Features
Tours de Farce: Time Waits For No One
You see, things got a little out of hand yesterday. No, scratch that, things went totally to hell yesterday, and it’s going to take some time to sort everything out. Here, why don’t you look at the new schedule for Steely Dan while we tell you about it.
It started yesterday morning when our box office editor drove through the Pollstar.com front gates dressed like Pancho Villa. He was quite the site – gun belts crisscrossing his chest, varooming around the parking lot on his Vespa while gulping courage from a flask filled with Jose Cuervo, shooting his pistols in the air, all the while screaming out “GET READY TO RUMBLE!” Thankfully, he can’t hit the broadside of a Lollapalooza tour bus, and he completely missed the trucks bringing in the new itinerary shipments, such as the new routing for Lowen & Navarro or the extra dates for Ted Nugent and Joan Baez, else we would have had some real problems.

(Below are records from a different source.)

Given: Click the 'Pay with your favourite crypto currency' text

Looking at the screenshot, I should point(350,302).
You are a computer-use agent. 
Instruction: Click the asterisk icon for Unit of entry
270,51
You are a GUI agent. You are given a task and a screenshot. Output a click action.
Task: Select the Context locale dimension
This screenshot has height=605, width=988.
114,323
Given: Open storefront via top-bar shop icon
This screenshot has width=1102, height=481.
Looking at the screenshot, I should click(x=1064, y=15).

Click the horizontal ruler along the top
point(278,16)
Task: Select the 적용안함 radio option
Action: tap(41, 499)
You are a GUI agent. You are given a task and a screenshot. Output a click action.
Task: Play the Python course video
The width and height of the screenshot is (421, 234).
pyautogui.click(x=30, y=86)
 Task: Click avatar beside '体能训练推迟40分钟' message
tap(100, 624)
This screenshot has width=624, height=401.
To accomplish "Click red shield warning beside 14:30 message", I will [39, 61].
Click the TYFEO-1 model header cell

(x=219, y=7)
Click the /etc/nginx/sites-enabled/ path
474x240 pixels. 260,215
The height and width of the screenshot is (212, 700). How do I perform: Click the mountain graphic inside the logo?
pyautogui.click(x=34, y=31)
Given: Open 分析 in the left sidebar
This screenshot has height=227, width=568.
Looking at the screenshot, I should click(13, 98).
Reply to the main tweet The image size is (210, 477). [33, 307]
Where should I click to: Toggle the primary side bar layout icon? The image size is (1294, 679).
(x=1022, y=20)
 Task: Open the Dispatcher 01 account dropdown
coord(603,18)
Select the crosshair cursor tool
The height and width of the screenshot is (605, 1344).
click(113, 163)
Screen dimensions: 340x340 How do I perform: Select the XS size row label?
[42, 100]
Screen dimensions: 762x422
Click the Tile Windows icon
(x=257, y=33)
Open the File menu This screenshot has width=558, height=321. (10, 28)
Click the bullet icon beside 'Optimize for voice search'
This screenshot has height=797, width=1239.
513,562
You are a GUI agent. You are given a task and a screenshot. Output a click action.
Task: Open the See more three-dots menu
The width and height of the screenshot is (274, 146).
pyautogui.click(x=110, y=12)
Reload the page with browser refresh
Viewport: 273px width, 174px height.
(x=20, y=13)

But it didn’t stop with him. When we walked into the offices we discovered our news department had degenerated into a no-holds-barred grudge match of strip Twister. We couldn’t believe our own eyes. Clothes and tour dates, such as k.d. lang playing in Houston on April 30th and May 1st, were scattered everywhere. And the exposed flesh! There’s a reason the good lord gave us Calvin Klein and Versace, and that was no better exemplified than by the sight the news editor throwing our gossip columnist up against the wall and painting the routings for Jason Mraz, Bowling For Soup and Embodyment across his bare buttocks. Disgusting!
But that wasn’t anything compared to what happened when one of the salespeople decided to free all the creatures in the Pollstar.com petting zoo, the habitat where we keep all animals used to test the firmness of incoming data like the new schedules for Trey Anastasio and Jacob Fred Jazz Odyssey. You can guess what happened. The rhinos immediately charged across the compound, while the elephants used their trunks to pick up our employees’ cars and hurl them across the parking lot. Needless to say, the man from AAA was not amused.
But that’s all over now. Most of the animals have returned to their cages, our news department has suddenly rediscovered their modesty, and our box office editor has run out of tequila and bullets. It’s back to normal, processing schedules for artists like Rachael Lampa and Alex Skolnick and bands like Creedence Clearwater Revisited, Sixpence None The Richer and Stone Sour. But yesterday was one helluva day to remember. A day that we’ll tell our grandchildren about in the years to come. However, let us point out that we don’t expect another day like yesterday. At least, not in the near future.
After all, by now they should be used to Daylight Savings Time.